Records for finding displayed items
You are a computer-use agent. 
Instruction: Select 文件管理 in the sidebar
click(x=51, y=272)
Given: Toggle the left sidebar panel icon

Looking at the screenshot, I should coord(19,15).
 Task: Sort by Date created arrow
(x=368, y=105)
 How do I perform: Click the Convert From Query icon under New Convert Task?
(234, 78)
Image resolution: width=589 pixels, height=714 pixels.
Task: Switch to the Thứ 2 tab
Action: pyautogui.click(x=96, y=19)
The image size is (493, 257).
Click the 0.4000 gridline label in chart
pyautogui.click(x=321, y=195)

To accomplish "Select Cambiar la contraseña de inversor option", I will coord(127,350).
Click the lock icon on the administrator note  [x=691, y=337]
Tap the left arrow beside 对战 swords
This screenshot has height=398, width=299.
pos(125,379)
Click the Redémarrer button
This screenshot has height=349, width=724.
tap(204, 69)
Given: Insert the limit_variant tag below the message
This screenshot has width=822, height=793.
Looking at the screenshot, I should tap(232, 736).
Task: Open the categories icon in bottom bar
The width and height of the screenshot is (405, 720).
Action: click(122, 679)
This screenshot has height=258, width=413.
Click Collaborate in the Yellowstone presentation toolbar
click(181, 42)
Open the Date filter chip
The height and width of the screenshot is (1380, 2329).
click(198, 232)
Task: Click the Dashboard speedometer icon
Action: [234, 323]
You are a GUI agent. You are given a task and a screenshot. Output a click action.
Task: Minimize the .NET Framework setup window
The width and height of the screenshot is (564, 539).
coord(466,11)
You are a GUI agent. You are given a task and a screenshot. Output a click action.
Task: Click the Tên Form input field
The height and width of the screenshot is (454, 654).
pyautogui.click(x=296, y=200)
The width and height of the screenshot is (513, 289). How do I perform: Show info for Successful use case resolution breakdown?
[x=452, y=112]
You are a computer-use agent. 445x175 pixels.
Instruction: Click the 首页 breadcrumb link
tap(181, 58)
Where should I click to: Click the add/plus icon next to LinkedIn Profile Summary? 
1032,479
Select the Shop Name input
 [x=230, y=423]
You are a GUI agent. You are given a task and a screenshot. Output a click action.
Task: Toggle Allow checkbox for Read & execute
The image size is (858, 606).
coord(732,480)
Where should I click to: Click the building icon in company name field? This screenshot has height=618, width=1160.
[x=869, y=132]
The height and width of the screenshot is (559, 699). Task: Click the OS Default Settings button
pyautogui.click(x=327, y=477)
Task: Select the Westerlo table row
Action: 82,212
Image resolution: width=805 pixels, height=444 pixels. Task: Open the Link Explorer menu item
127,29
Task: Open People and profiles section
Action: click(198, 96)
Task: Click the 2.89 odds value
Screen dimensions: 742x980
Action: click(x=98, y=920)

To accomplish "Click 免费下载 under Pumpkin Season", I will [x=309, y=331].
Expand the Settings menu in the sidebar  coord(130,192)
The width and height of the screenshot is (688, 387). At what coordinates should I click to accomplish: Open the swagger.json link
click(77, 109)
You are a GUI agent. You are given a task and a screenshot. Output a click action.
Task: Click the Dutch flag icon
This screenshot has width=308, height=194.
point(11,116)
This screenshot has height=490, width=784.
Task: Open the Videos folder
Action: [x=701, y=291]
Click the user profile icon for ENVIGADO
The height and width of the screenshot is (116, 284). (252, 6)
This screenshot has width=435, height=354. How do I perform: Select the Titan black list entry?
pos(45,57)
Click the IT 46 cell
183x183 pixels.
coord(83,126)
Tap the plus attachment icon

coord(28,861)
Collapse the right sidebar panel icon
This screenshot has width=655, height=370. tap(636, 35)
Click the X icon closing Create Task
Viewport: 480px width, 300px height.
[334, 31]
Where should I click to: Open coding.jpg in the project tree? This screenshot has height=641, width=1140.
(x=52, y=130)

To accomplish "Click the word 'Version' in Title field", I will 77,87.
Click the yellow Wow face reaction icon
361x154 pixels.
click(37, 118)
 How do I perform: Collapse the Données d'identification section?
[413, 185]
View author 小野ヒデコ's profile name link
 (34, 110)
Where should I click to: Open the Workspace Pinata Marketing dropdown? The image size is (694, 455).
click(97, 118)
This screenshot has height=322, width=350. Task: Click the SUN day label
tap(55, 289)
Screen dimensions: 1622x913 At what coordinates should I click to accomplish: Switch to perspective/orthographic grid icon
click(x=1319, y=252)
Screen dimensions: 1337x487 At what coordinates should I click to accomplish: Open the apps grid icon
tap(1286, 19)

▸ **TASK STATEMENT**
Reproduce the data word for word, starting at its first line and ending with the line that contains "(x=368, y=105)".

▸ **ANSWER TO THE PROBLEM**
You are a computer-use agent. 
Instruction: Select 文件管理 in the sidebar
click(x=51, y=272)
Given: Toggle the left sidebar panel icon

Looking at the screenshot, I should coord(19,15).
 Task: Sort by Date created arrow
(x=368, y=105)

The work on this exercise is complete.